ITEM 1.  PLAN INFORMATION.

         Not filed as part of this Registration Statement pursuant to Note to
         Part 1 of Form S-8.

ITEM 2.  REGISTRANT INFORMATION AND EMPLOYEE PLAN ANNUAL INFORMATION.

         Not filed as part of this Registration Statement pursuant to Note to
         Part 1 of Form S-8.

                                    PART II

               INFORMATION REQUIRED IN THE REGISTRATION STATEMENT

ITEM 3.  INCORPORATION OF DOCUMENTS BY REFERENCE.

The following documents of the Registrant heretofore filed with the Securities
and Exchange Commission (the "Commission") are hereby incorporated in this
Registration Statement by reference:

(1)      The Registrant's Annual Report on Form 10-K for the fiscal year ended
         November 30, 1997, filed on February 27, 1998;

(2)      The description of the Common Stock set forth in the Registrant's
         registration statement on Form 8-A, filed with the Commission on June
         30, 1986, File No. 001-09195, together with any amendment or report
         filed with the Commission for the purpose of updating such
         description.

(3)      All reports and other documents filed by the Registrant or the Plan
         since the end of the fiscal year referred to in paragraph (1) above
         pursuant to Sections 13(a) and (c), 14 and 15(d) of the Securities
         Exchange Act of 1934, as amended (the "Exchange Act"), prior to the
         filing of a post-effective amendment which indicates that all
         securities offered





                                       1
<PAGE>   4



         hereunder have been sold or which deregisters all such securities then
         remaining unsold shall be deemed to be incorporated by reference in
         this Registration Statement and to be a part hereof from the date of
         filing of such reports and documents.
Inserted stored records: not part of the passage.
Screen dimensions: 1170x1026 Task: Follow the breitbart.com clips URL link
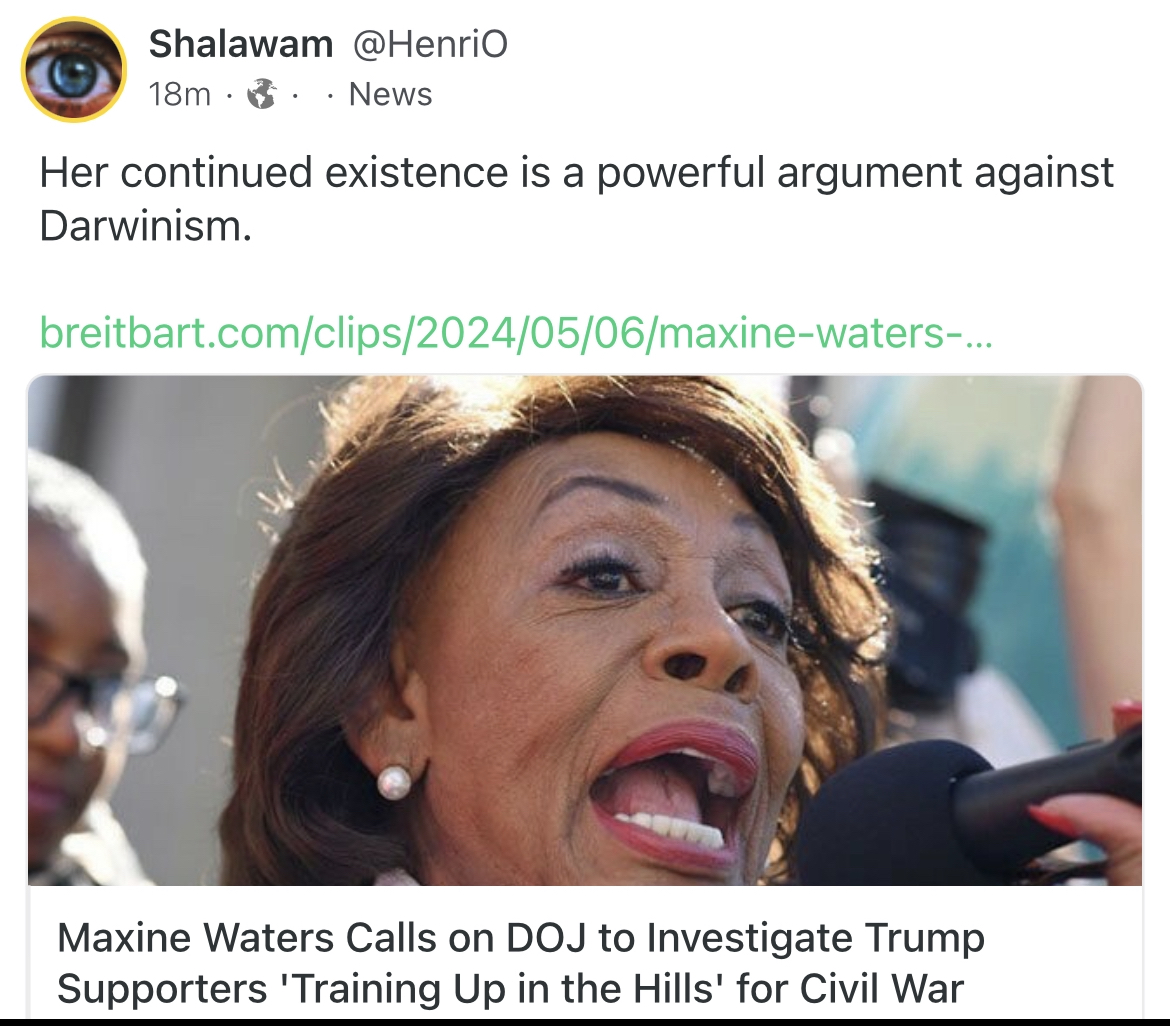516,333
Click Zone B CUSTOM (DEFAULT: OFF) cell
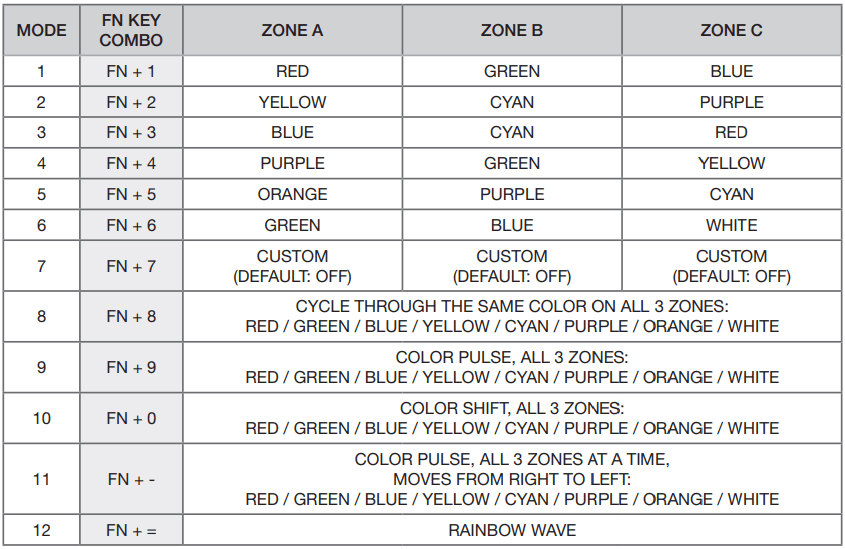This screenshot has height=549, width=845. click(512, 266)
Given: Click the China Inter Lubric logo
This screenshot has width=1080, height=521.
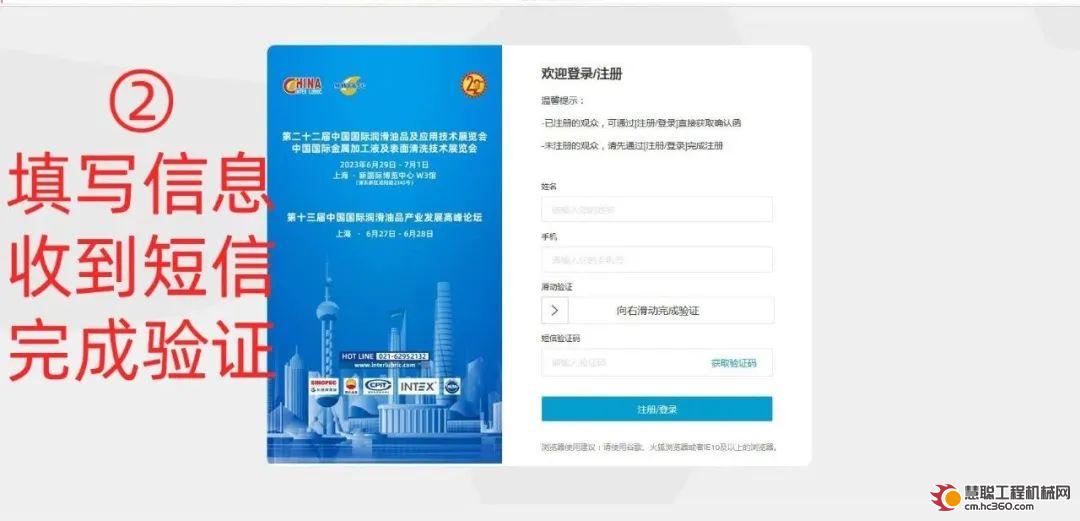Looking at the screenshot, I should (x=302, y=85).
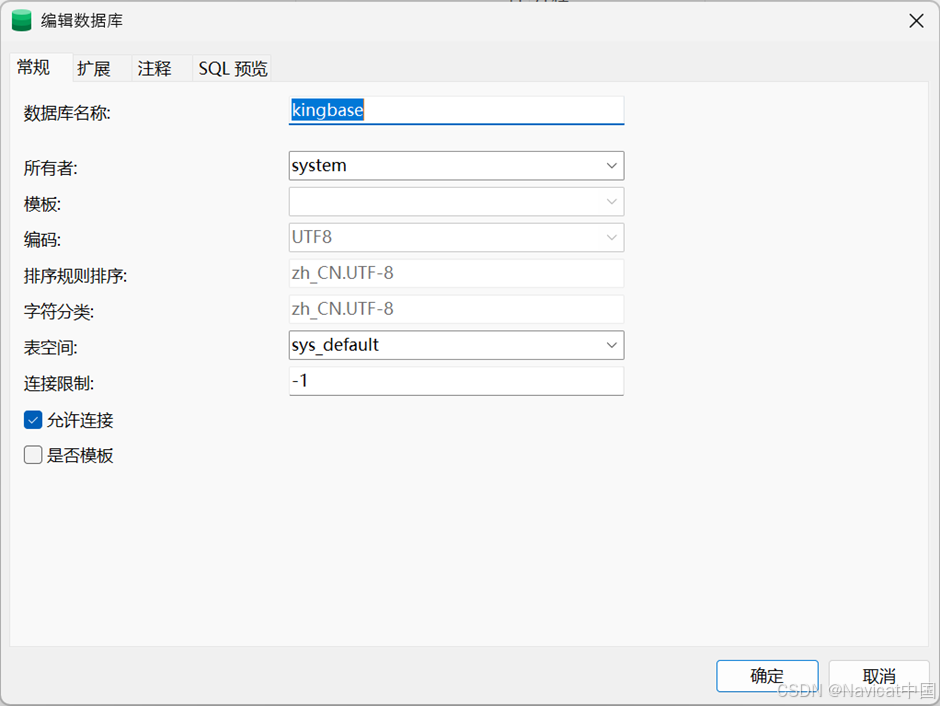Screen dimensions: 940x706
Task: Open the 表空间 sys_default dropdown
Action: point(456,345)
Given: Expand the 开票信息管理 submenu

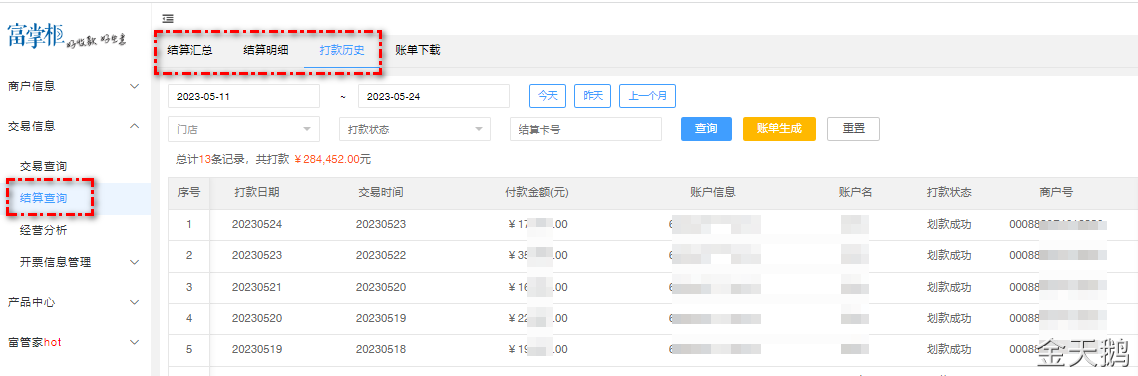Looking at the screenshot, I should pyautogui.click(x=134, y=262).
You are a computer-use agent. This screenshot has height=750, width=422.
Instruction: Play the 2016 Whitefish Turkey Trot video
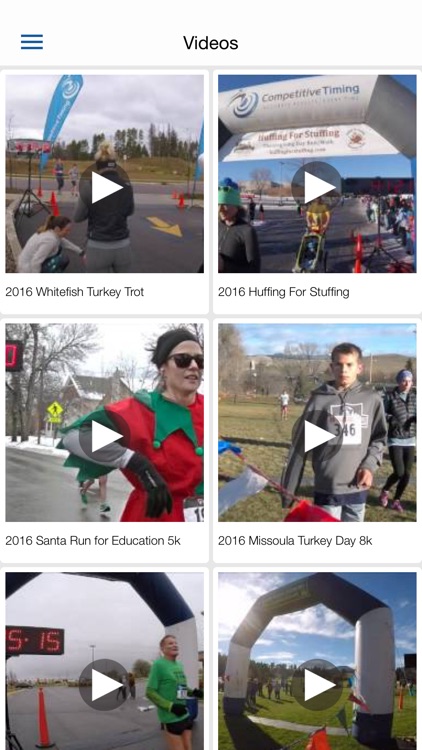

Any statement contained herein or in a document incorporated or deemed to be
incorporated by reference herein shall be deemed to be modified or superseded
for purposes of this Registration Statement to the extent that a statement
contained herein or in any other subsequently filed document which also is or
is deemed to be incorporated by reference herein modifies or supersedes such
earlier statement.  Any statement so modified or superseded shall not be
deemed, except as so modified or superseded, to constitute a part of this
Registration Statement.

ITEM 4.  DESCRIPTION OF SECURITIES.

         Not applicable.

ITEM 5.  INTERESTS OF NAMED EXPERTS AND COUNSEL.

         Not applicable.

ITEM 6.  INDEMNIFICATION OF DIRECTORS AND OFFICERS.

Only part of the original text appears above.